Task item: Look through the data below and show every line that includes "agent".

Stored data:
-------
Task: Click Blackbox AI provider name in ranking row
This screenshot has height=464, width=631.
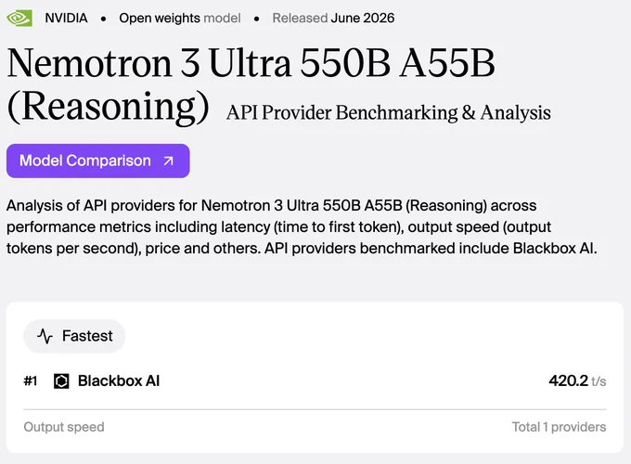Action: (119, 380)
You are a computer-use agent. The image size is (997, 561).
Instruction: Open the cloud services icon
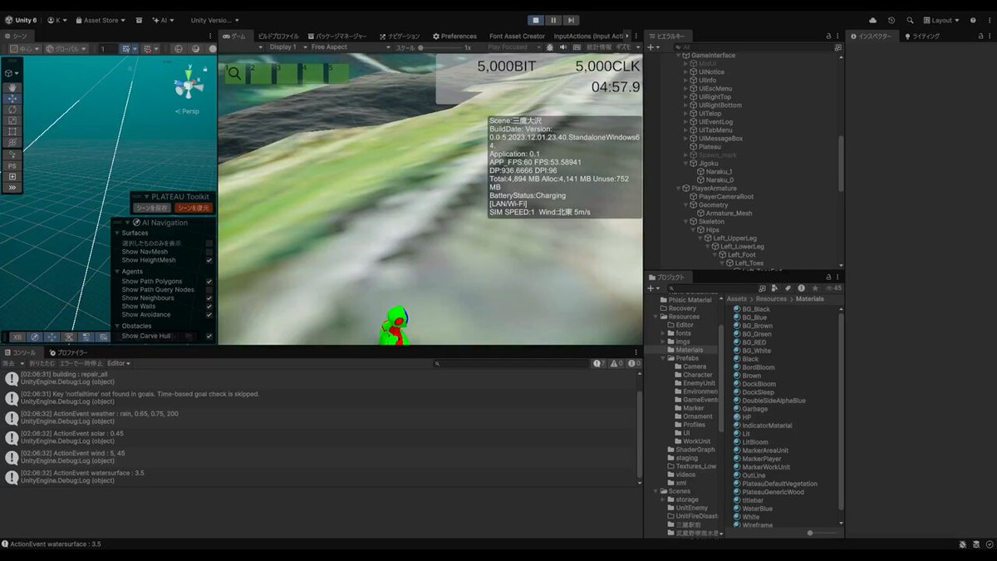click(x=872, y=20)
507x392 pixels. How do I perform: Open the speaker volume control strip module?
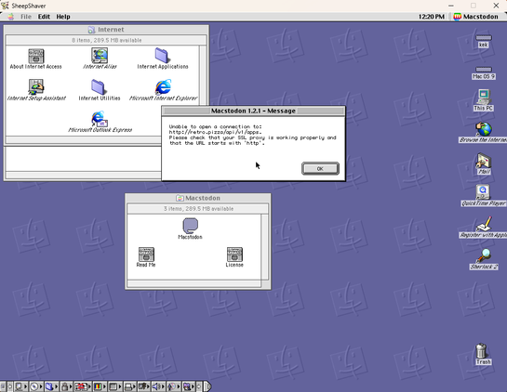click(x=158, y=386)
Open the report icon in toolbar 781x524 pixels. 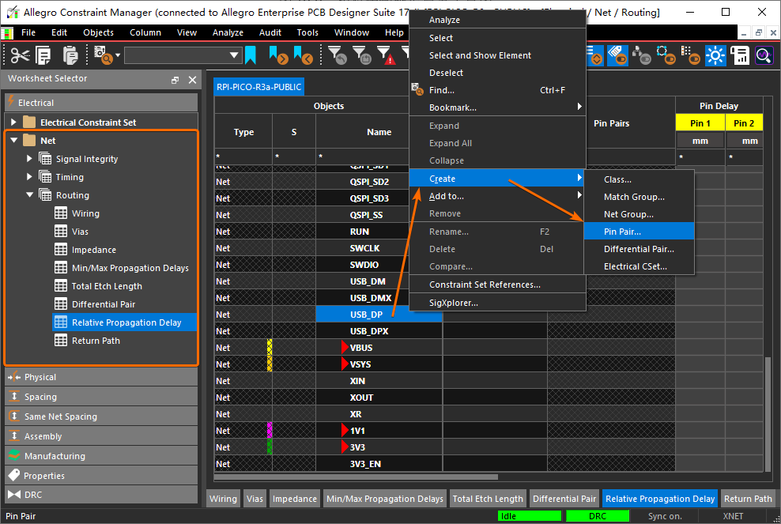pyautogui.click(x=740, y=55)
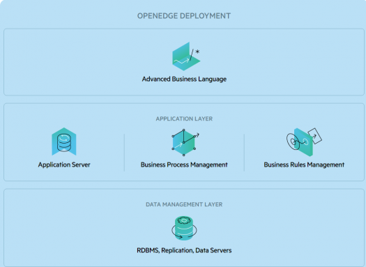Image resolution: width=366 pixels, height=267 pixels.
Task: Open the Application Server text label
Action: [x=64, y=165]
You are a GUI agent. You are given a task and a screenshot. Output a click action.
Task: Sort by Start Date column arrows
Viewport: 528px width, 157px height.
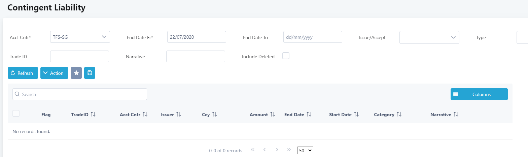coord(356,115)
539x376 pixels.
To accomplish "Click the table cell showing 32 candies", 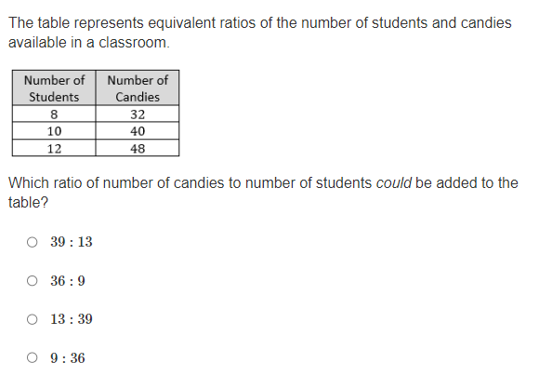I will click(138, 114).
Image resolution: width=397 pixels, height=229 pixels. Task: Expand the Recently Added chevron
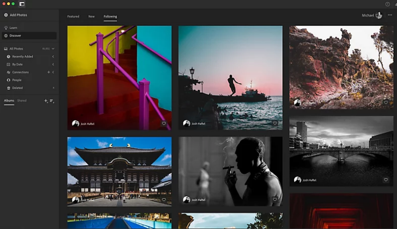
-------
Answer to the problem:
You are a computer-use agent. The image size is (997, 561).
You are a GUI agent. You are given a task and a screenshot. Output a click action.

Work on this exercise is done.